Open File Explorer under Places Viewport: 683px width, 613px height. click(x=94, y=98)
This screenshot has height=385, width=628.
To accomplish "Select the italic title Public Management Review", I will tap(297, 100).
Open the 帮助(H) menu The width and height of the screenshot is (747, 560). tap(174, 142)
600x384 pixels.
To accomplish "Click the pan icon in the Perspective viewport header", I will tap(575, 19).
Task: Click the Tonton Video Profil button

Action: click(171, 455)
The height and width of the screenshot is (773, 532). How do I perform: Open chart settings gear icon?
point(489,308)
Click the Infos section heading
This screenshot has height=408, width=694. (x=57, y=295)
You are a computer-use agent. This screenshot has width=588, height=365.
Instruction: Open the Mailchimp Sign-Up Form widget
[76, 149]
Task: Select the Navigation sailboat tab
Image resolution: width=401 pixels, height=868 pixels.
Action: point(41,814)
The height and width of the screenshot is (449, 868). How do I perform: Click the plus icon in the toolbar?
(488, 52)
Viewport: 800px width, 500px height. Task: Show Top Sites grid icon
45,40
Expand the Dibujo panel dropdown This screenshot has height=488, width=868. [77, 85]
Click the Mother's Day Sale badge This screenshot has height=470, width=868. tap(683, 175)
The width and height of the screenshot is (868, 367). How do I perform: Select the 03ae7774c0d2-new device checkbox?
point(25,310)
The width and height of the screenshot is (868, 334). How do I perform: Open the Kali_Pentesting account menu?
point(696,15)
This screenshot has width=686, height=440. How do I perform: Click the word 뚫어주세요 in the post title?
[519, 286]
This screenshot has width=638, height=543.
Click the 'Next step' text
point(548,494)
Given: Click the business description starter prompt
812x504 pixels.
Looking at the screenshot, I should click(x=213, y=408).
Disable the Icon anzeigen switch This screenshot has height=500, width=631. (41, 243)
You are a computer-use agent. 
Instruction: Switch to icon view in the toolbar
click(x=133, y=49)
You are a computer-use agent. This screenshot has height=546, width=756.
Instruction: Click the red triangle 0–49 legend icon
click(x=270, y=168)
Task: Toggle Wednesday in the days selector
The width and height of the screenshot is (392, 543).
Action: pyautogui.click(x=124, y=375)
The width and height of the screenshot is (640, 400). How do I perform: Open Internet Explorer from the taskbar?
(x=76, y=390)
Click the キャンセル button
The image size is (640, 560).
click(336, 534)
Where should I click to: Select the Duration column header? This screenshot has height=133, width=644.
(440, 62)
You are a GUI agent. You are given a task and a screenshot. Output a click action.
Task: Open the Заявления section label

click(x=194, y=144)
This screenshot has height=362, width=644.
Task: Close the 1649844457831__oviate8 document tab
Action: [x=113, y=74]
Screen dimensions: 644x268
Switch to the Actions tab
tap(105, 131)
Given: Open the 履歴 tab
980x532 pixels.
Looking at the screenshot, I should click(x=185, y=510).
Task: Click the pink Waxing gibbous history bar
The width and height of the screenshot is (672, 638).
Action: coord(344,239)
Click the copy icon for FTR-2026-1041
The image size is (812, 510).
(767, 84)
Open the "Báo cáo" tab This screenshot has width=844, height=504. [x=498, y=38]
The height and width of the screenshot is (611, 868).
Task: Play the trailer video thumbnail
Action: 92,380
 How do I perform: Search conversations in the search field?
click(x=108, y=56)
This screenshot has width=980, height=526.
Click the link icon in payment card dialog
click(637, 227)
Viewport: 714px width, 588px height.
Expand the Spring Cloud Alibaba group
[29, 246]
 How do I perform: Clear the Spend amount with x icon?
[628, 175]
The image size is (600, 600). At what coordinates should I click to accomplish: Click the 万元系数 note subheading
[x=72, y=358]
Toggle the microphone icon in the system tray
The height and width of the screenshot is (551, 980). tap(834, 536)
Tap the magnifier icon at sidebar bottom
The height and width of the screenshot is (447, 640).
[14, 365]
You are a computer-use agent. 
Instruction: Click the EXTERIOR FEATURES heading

◆ ◆ ◆ ◆ ◆ ◆ ◆

→ **WORK INSTRUCTION**
Here you need to write out the listing above exactly, from its first line to its last.

→ **SOLUTION**
Open File Explorer under Places Viewport: 683px width, 613px height. click(x=94, y=98)
This screenshot has height=385, width=628.
To accomplish "Select the italic title Public Management Review", I will tap(297, 100).
Open the 帮助(H) menu The width and height of the screenshot is (747, 560). tap(174, 142)
600x384 pixels.
To accomplish "Click the pan icon in the Perspective viewport header", I will tap(575, 19).
Task: Click the Tonton Video Profil button

Action: click(171, 455)
The height and width of the screenshot is (773, 532). How do I perform: Open chart settings gear icon?
point(489,308)
Click the Infos section heading
This screenshot has height=408, width=694. (x=57, y=295)
You are a computer-use agent. This screenshot has width=588, height=365.
Instruction: Open the Mailchimp Sign-Up Form widget
[76, 149]
Task: Select the Navigation sailboat tab
Image resolution: width=401 pixels, height=868 pixels.
Action: point(41,814)
The height and width of the screenshot is (449, 868). How do I perform: Click the plus icon in the toolbar?
(488, 52)
Viewport: 800px width, 500px height. Task: Show Top Sites grid icon
45,40
Expand the Dibujo panel dropdown This screenshot has height=488, width=868. [77, 85]
Click the Mother's Day Sale badge This screenshot has height=470, width=868. tap(683, 175)
The width and height of the screenshot is (868, 367). How do I perform: Select the 03ae7774c0d2-new device checkbox?
point(25,310)
The width and height of the screenshot is (868, 334). How do I perform: Open the Kali_Pentesting account menu?
point(696,15)
This screenshot has width=686, height=440. How do I perform: Click the word 뚫어주세요 in the post title?
[519, 286]
This screenshot has width=638, height=543.
Click the 'Next step' text
point(548,494)
Given: Click the business description starter prompt
812x504 pixels.
Looking at the screenshot, I should click(x=213, y=408).
Disable the Icon anzeigen switch This screenshot has height=500, width=631. (41, 243)
You are a computer-use agent. 
Instruction: Switch to icon view in the toolbar
click(x=133, y=49)
You are a computer-use agent. This screenshot has height=546, width=756.
Instruction: Click the red triangle 0–49 legend icon
click(x=270, y=168)
Task: Toggle Wednesday in the days selector
The width and height of the screenshot is (392, 543).
Action: pyautogui.click(x=124, y=375)
The width and height of the screenshot is (640, 400). How do I perform: Open Internet Explorer from the taskbar?
(x=76, y=390)
Click the キャンセル button
The image size is (640, 560).
click(336, 534)
Where should I click to: Select the Duration column header? This screenshot has height=133, width=644.
(440, 62)
You are a GUI agent. You are given a task and a screenshot. Output a click action.
Task: Open the Заявления section label

click(x=194, y=144)
This screenshot has height=362, width=644.
Task: Close the 1649844457831__oviate8 document tab
Action: [x=113, y=74]
Screen dimensions: 644x268
Switch to the Actions tab
tap(105, 131)
Given: Open the 履歴 tab
980x532 pixels.
Looking at the screenshot, I should click(x=185, y=510).
Task: Click the pink Waxing gibbous history bar
The width and height of the screenshot is (672, 638).
Action: coord(344,239)
Click the copy icon for FTR-2026-1041
The image size is (812, 510).
(767, 84)
Open the "Báo cáo" tab This screenshot has width=844, height=504. [x=498, y=38]
The height and width of the screenshot is (611, 868).
Task: Play the trailer video thumbnail
Action: 92,380
 How do I perform: Search conversations in the search field?
click(x=108, y=56)
This screenshot has width=980, height=526.
Click the link icon in payment card dialog
click(637, 227)
Viewport: 714px width, 588px height.
Expand the Spring Cloud Alibaba group
[29, 246]
 How do I perform: Clear the Spend amount with x icon?
[628, 175]
The image size is (600, 600). At what coordinates should I click to accomplish: Click the 万元系数 note subheading
[x=72, y=358]
Toggle the microphone icon in the system tray
The height and width of the screenshot is (551, 980). tap(834, 536)
Tap the magnifier icon at sidebar bottom
The height and width of the screenshot is (447, 640).
[14, 365]
You are a computer-use agent. 
Instruction: Click the EXTERIOR FEATURES heading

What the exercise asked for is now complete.